The entrance to the tomb leads to the main chamber. The back wall of the main chamber is opposite to the entrance and contains two doorways that lead to two other chambers. Frescoes with brightly colored animals adorn the gabled areas at the top of the front and back walls of the chambers. These include bulls, birds, hippocampi, a panther, a lion and a goat. The back wall of main chamber is the only wall with frescoes painted below the gable.

The tympanum of this wall is decorated with a fresco of a man on a horse on the right. He is opposed to the Chimaera on the left.

Below the tympanum and above the two doorways is a fresco with two erotic scenes. In the left scene one man rests on his knees and forearms, facing to the right. A woman lies on his back. A man standing behind them to the left has sexual intercourse with the woman. They pay no attention to a calm bull which lies further to the left. In the right scene two men have sexual intercourse, which angers a bearded, man-headed bull with a phallus. The man who is being penetrated sees that the bull is charging at them from the left. He is not in a good position to flee because he is being held by the man penetrating him from behind, who looks the other way. Along with the frescoes of the Tomb of the Whipping these paintings are relatively rare examples of explicit sexual scenes in Etruscan art, which were far more common in Ancient Greek art.

Another fresco is situated horizontally between the two doorways, in the center of the wall. It portrays the ambush of Troilus by Achilles, which is described in the Cypria. On the left, Achilles is shown armed with a sword and spear and wearing a helmet, greaves and a loincloth. He hides behind several plants and a large fountain. Troilus approaches from the right on a horse, unaware of the presence of Achilles. Achilles is naked but armed with a long spear. The event precedes the pursuit and slaying of Troilus by Achilles at the altar of Apollo. Below this ambush scene are nine trees that depict the changing seasons.

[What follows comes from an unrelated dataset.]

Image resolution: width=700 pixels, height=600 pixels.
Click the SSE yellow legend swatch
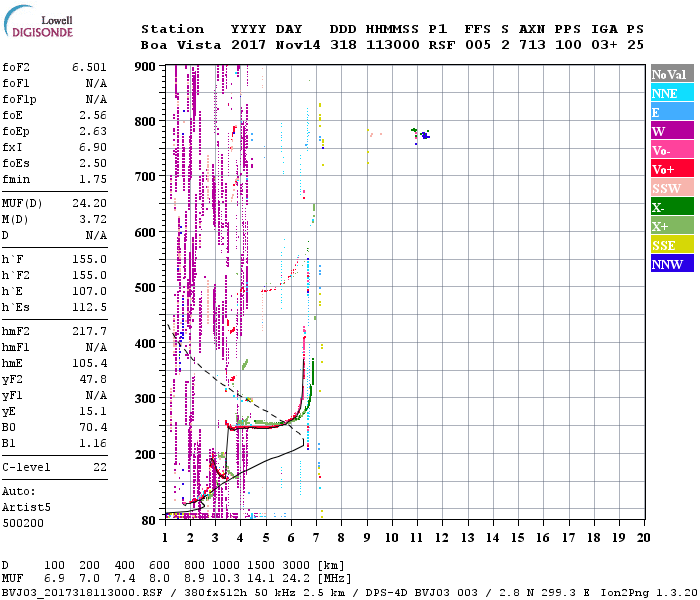[671, 245]
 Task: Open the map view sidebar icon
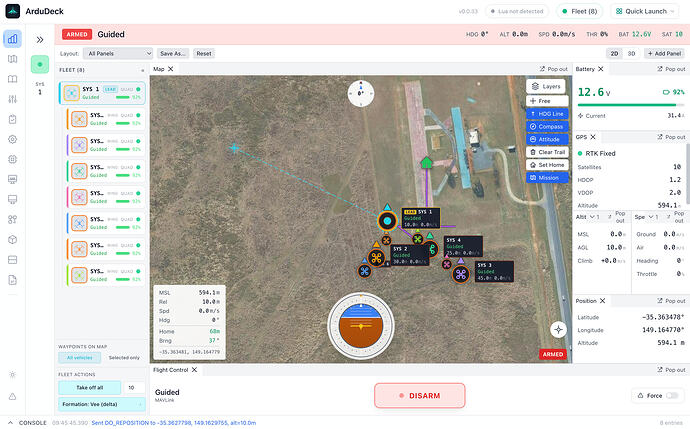(12, 59)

==Interpretations of the frescoes==
Over time the tomb's paintings have been interpreted quite differently by archaeologists. The tomb has also served as an example in the discussion of the degree of Greek influence on Etruscan culture.

===The Troilus fresco===
In the first half of the 19th century, art historians thought that the Etruscan artist who created the fresco of the ambush of Troilus primarily copied Greek iconography. John Peter Oleson disagrees and argues that the Etruscan influence should not be underestimated. The careful representation of the event indicates that the artist must have been familiar with the story of the myth rather than only its artistic representations. At the same time, the fresco also has characteristics which make it uniquely Etruscan.

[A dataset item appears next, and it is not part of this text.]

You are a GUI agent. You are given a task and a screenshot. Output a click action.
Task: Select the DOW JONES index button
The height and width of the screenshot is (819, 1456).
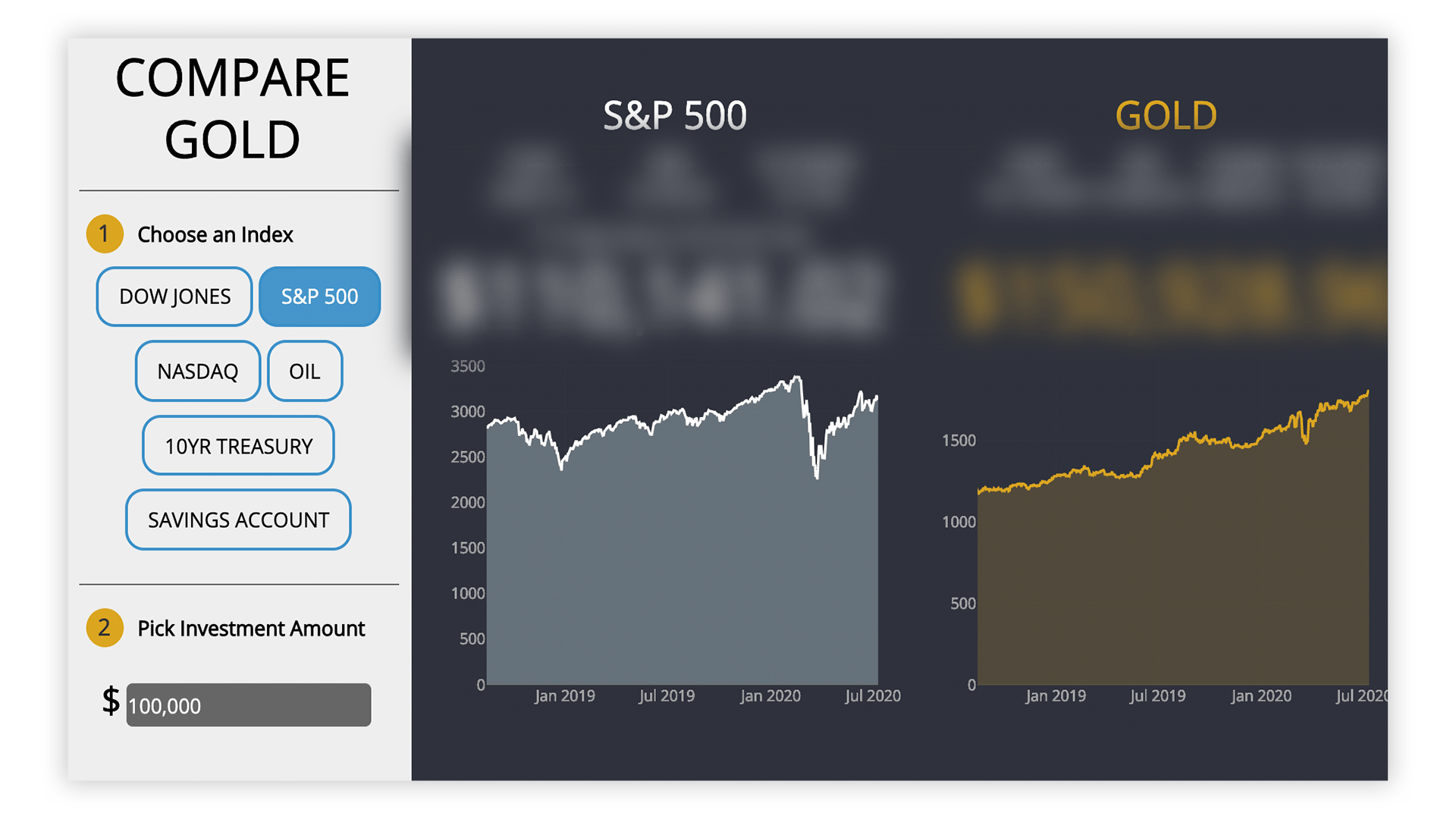(x=174, y=297)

Most obviously, the drawing style of the figures is typical for Etruscan frescoes. The fountain has a unique form and might represent a local Etruscan design. A more subtle characteristic is the vegetation near Achilles, between the front legs of the horse and above the tail of the horse. It is seen on many other archaic Etruscan tomb frescoes, often yielding dark blue berries. It is probably symbolic of rebirth or a Chthonic transformation.

Yet, Oleson regards the dark-red semicircle below the horse of Troilus as the most important symbolism. Ten long, thin rays of the same color spread from its center. Previously seen as a badly drawn or unknown kind of plant by most, Oleson interprets it as the setting sun. It is unique because a setting sun does not appear on any Greek or Etruscan vase paintings dealing with Troilus. He proposes the setting sun is symbolic of the death of Troilus, just like the rising sun is symbolic of rebirth.

The symbolism is mirrored by the trees below the ambush scene. Their variation in size and foliage may signify the cycle of seasons as a parallel to the cycle of life and death. In addition, the sun was associated with Apollo and Helios, who were conflated in Greek and Etruscan art. They were in turn connected with and responsible for the care and supervision of the dead.

R. Ross Holloway similarly notes the Etruscan influence on the portrayal of Greek mythology. However, he proposes that the scene emphasizes the death of Troilus as a sacrifice. This image would have served to honor and placate the dead in perpetuity. He points out that the sword of Achilles is a single-edged sacrificial knife rather than a double-edged sword. Scenes of slaughter are not uncommon in Etruscan funerary art. A fresco of the sacrifice of the Trojan youths by Achilles at the pyre of Patroclus in the François Tomb is an example of this.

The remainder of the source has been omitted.